■ EXERCISE BRIEF ■
Take the entries below and write them out exactly, with each picture removed.

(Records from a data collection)
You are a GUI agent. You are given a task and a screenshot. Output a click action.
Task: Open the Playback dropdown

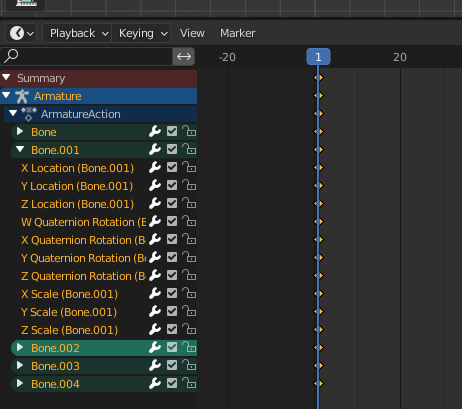tap(77, 33)
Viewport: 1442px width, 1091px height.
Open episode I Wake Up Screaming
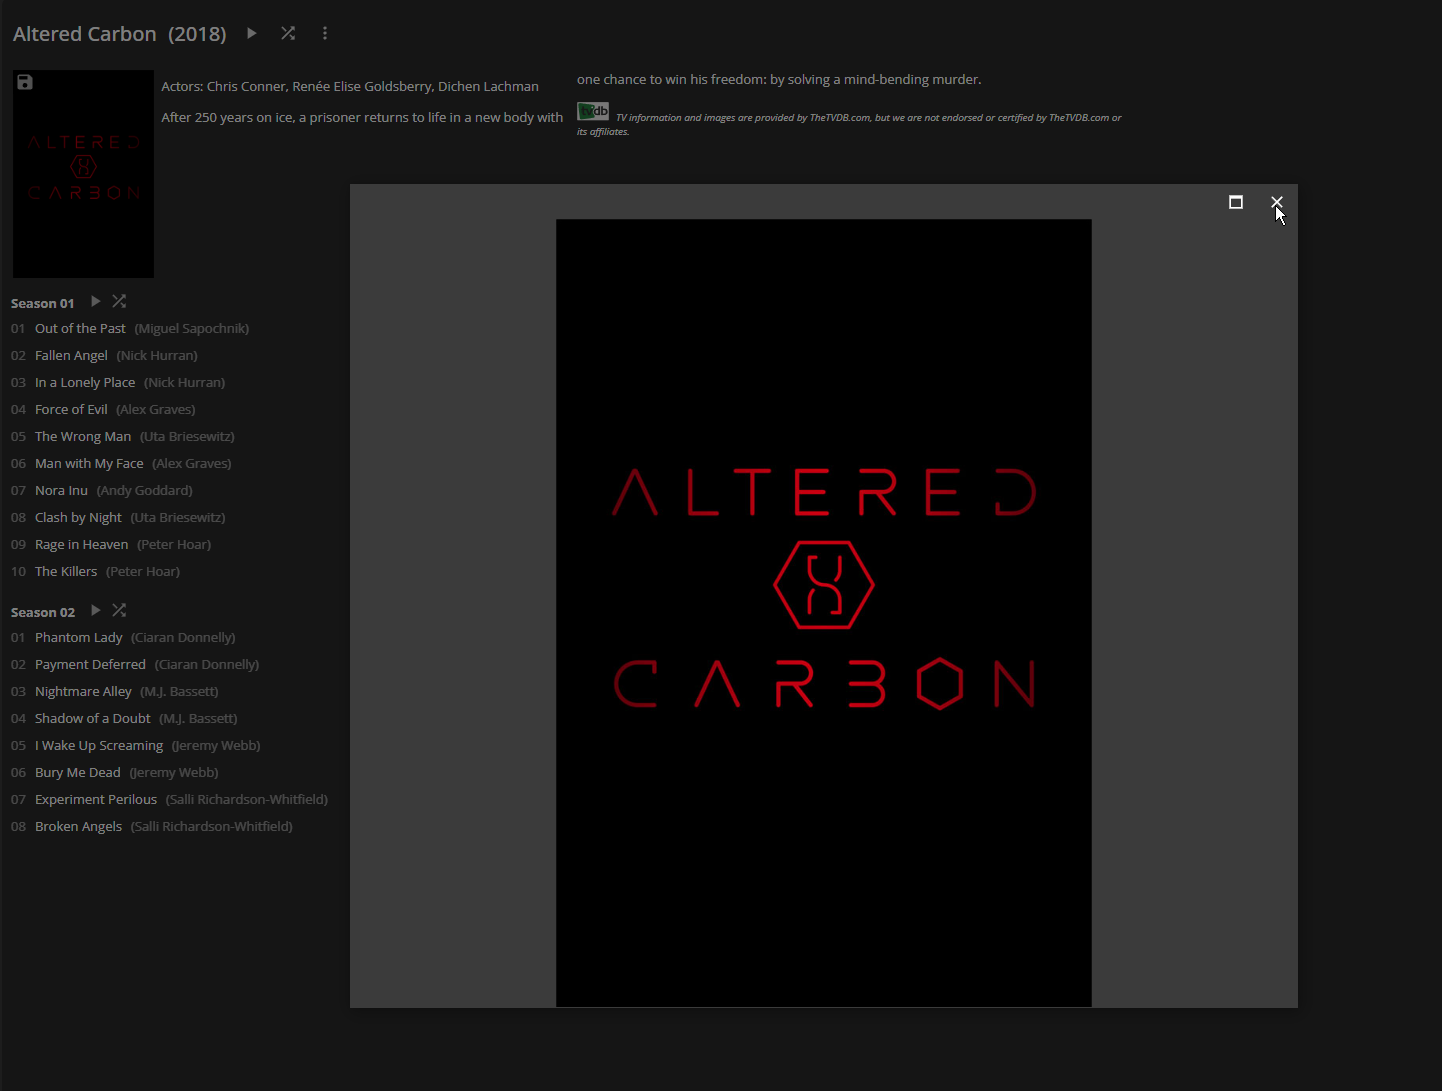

■ SOLUTION TO THIS TASK ■
You are a GUI agent. You are given a task and a screenshot. Output a click action.
Task: Open the Playback dropdown

tap(77, 33)
Viewport: 1442px width, 1091px height.
Open episode I Wake Up Screaming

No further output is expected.